_Task to complete_. Please write out all of the data below exactly, without including the pictures.

Stored data
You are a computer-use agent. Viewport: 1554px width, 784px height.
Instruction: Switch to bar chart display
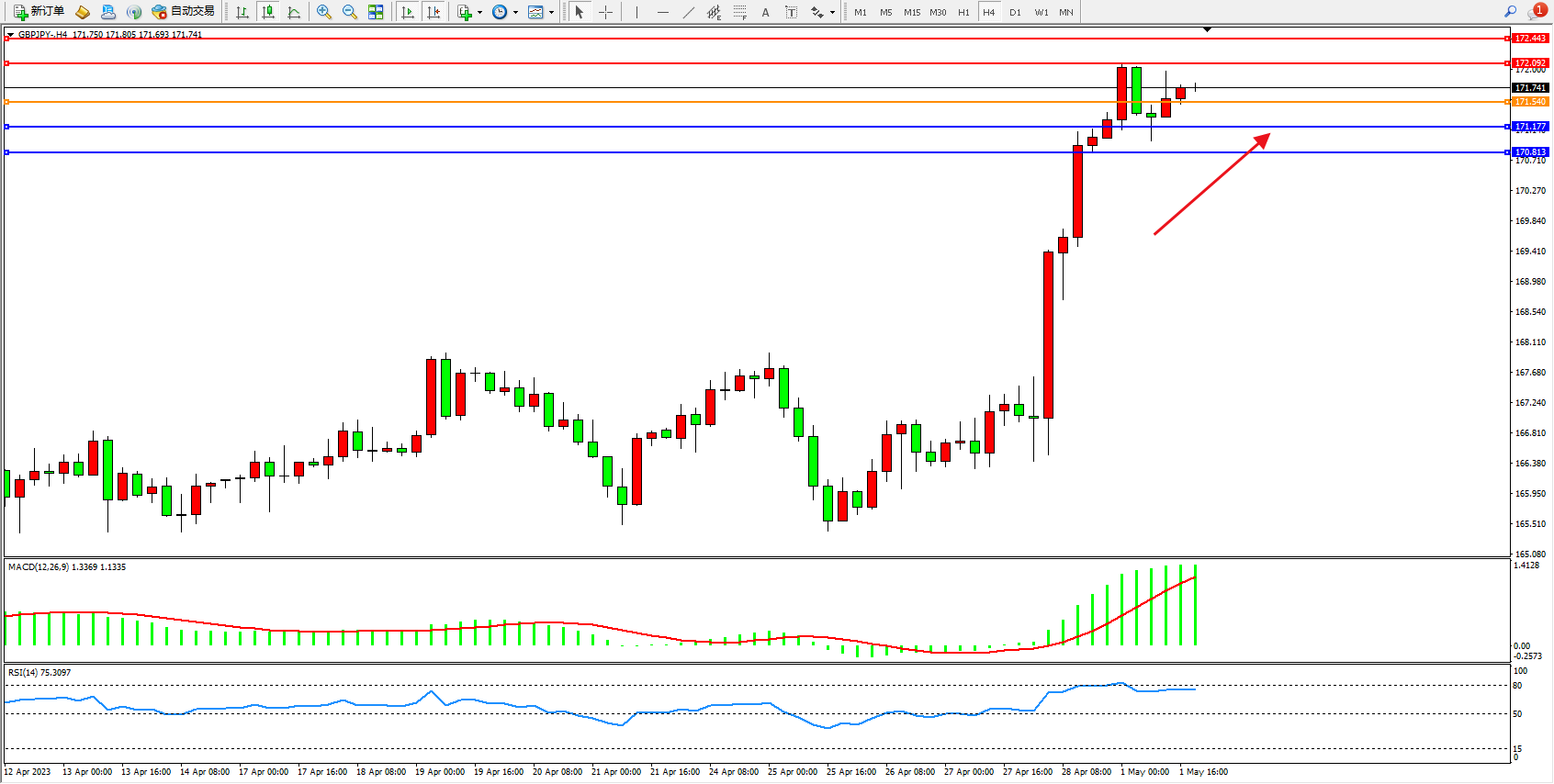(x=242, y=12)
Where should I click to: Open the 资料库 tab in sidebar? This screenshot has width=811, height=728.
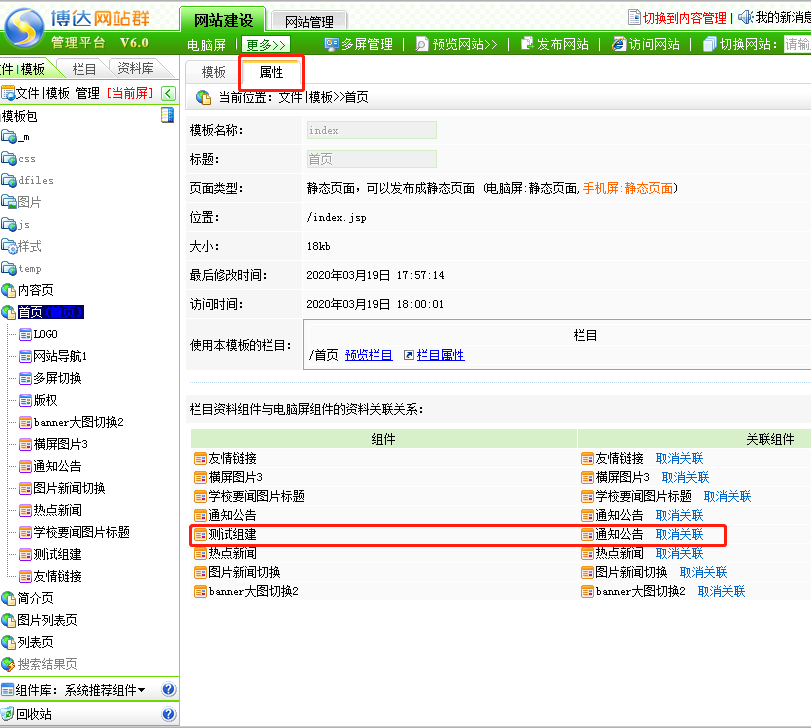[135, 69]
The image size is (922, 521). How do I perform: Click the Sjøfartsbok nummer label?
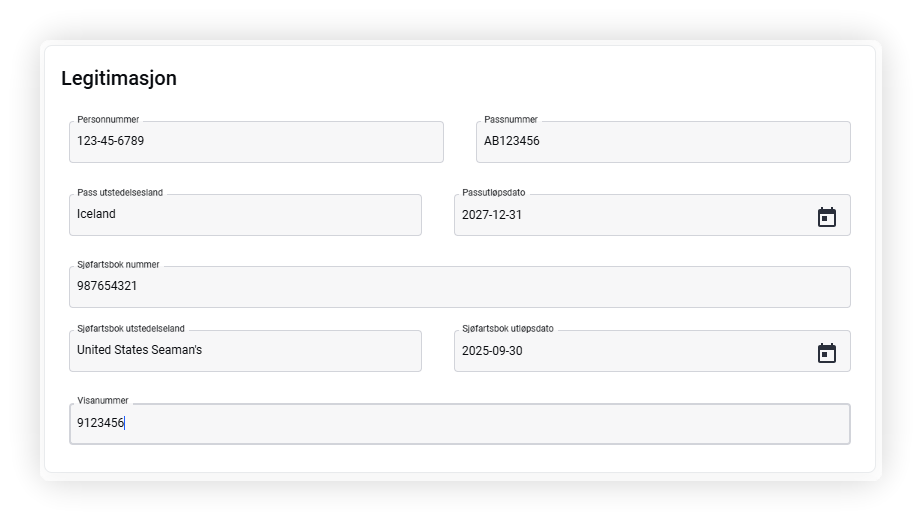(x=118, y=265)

_Written solution_.
You are a computer-use agent. Viewport: 1554px width, 784px height.
Instruction: Switch to bar chart display
(x=242, y=12)
Where should I click to: Open the 资料库 tab in sidebar? This screenshot has width=811, height=728.
[135, 69]
The image size is (922, 521). How do I perform: Click the Sjøfartsbok nummer label?
(x=118, y=265)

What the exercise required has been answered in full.